Request ::
Rescale the material between the line containing "on strip 1.03" and the end of the material, inclusive, by writing those lines out again with the requests included. Multiply each coordinate in the answers by 1.2 and round it to a whole number, with halves rounded up.

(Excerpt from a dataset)
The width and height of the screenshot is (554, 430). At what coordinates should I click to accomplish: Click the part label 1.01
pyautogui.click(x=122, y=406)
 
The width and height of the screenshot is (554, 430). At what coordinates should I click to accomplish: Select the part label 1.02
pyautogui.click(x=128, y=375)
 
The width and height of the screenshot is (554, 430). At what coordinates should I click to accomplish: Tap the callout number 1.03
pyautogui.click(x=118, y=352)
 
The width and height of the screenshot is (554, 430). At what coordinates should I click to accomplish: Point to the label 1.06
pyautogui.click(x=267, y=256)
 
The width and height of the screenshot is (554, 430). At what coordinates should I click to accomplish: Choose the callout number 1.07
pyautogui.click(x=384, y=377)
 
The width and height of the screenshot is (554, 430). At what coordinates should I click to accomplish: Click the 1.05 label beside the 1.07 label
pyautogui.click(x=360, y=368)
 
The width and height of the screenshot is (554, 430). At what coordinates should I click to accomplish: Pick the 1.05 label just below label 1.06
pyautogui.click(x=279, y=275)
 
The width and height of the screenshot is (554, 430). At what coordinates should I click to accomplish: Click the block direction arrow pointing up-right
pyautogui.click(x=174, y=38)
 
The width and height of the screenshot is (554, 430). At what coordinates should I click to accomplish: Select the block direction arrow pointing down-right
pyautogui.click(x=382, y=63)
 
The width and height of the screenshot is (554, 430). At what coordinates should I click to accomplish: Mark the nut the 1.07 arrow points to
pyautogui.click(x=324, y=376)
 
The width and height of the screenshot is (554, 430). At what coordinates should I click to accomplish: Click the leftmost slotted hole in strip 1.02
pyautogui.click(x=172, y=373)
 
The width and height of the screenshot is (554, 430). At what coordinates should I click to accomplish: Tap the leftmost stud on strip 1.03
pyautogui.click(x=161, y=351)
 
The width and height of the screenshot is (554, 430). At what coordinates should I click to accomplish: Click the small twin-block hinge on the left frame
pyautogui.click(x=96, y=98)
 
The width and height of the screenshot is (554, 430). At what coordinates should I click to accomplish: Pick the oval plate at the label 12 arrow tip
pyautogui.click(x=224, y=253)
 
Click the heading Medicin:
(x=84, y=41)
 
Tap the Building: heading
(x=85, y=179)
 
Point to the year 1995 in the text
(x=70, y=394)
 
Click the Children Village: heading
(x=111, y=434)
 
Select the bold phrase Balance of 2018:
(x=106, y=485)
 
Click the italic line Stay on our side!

Solution to the problem ::
The width and height of the screenshot is (554, 430). At what coordinates should I click to accomplish: Tap the leftmost stud on strip 1.03
pyautogui.click(x=193, y=421)
 
The width and height of the screenshot is (554, 430). At what coordinates should I click to accomplish: Click the small twin-block hinge on the left frame
pyautogui.click(x=115, y=118)
 
The width and height of the screenshot is (554, 430). At what coordinates should I click to accomplish: Pick the oval plate at the label 12 arrow tip
pyautogui.click(x=269, y=304)
 
Click the heading Medicin:
(x=101, y=49)
 
Tap the Building: heading
(x=102, y=215)
 
Point to the year 1995 in the text
(x=84, y=473)
 
Click the Children Village: heading
(x=133, y=521)
 
Select the bold phrase Balance of 2018:
(x=127, y=582)
 
Click the italic line Stay on our side!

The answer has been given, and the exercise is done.